With the S&P 500 Index yielding less than 2%, it can be hard to find stocks offering generous dividends. But if you are willing to think a little outside the box you can find yields of 5% and more from companies that don't get as much investor attention as they deserve. For example, real estate investment trust (REIT) W.P. Carey (WPC 0.47%), integrated energy giant Total (TTE -4.61%), and midstream mammoth Enterprise Products Partners (EPD -0.30%) are big dividend payers that investors seem to have forgotten about. Here's a quick rundown on each.
1. A well diversified landlord
W.P. Carey is a net-lease real estate investment trust, which means it owns single-tenant properties, and the tenants pay most of the operating costs of the properties they occupy. It's a fairly low-risk approach in the sector. However, W.P. Carey takes things a step further by diversifying its portfolio across the industrial (24% of rents), warehouse (23%), office (23), retail (17%), and self storage (5%) sectors, with a fairly large "other" category making up the rest. In addition, it generates around 37% of its rents from outside the United States (largely Europe). Diversification has been just as good for this REIT's portfolio as it is for yours: Its rent collection rates have remained in the high-90% range throughout the coronavirus pandemic, even as some peers saw their collections fall into the 50% space.

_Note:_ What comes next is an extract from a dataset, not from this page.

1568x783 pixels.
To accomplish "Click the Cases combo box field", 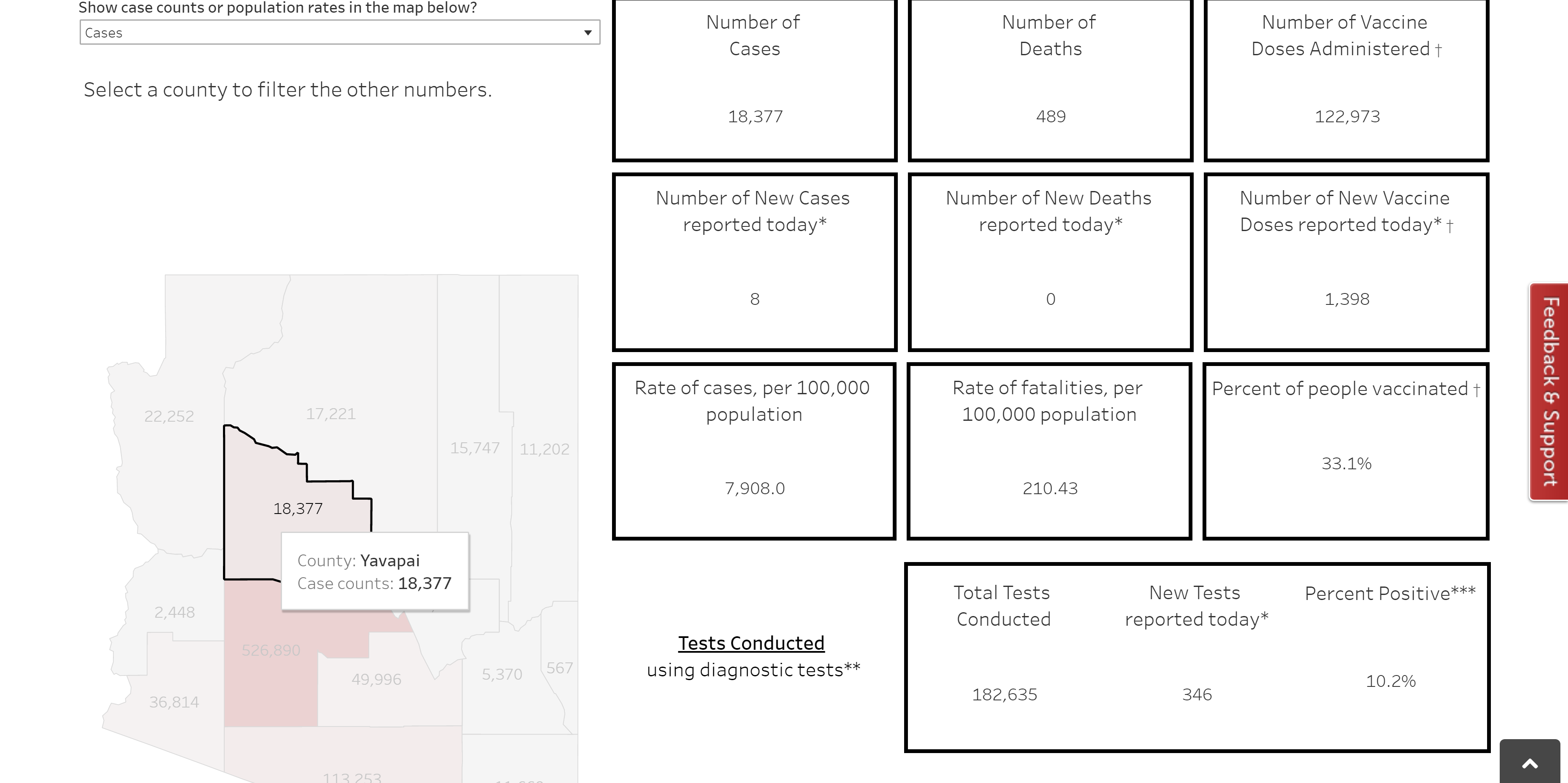I will pos(329,33).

The REIT's approach has led to an impressive 23-year streak of annual dividend increases that dates all the way back to its 1998 initial public offering. And it has increased its dividend each quarter in 2020, despite the COVID-19 headwinds. With a yield of 6%, W.P. Carey is offering a fairly generous income opportunity compared to peers like Realty Income, which has a yield of 4.6%. There's some concern in the market that W.P. Carey's foreign exposure is a risk, but, based on the REIT's rent collection rates in 2020, that hasn't proven to be a major issue. All in all, this is a well-run landlord with a great history and a still-generous yield.
2. Slowly getting green
France's Total is one of the largest integrated oil majors in the world. It does everything from drill for oil and natural gas to processing it to selling energy products to end customers. The stock's current yield is a huge 7.4%.
There are two things to note here. First, the oil industry is deeply out of favor because the economic shutdowns used to slow the spread of the coronavirus have resulted in a deeply out-of-balance supply/demand equation in the energy patch. That will likely work itself out over time (like such imbalances have every time before), and the company has stated repeatedly that it can sustain its dividend as long as oil averages in the $40-per-barrel range. And oil's been holding in that range lately.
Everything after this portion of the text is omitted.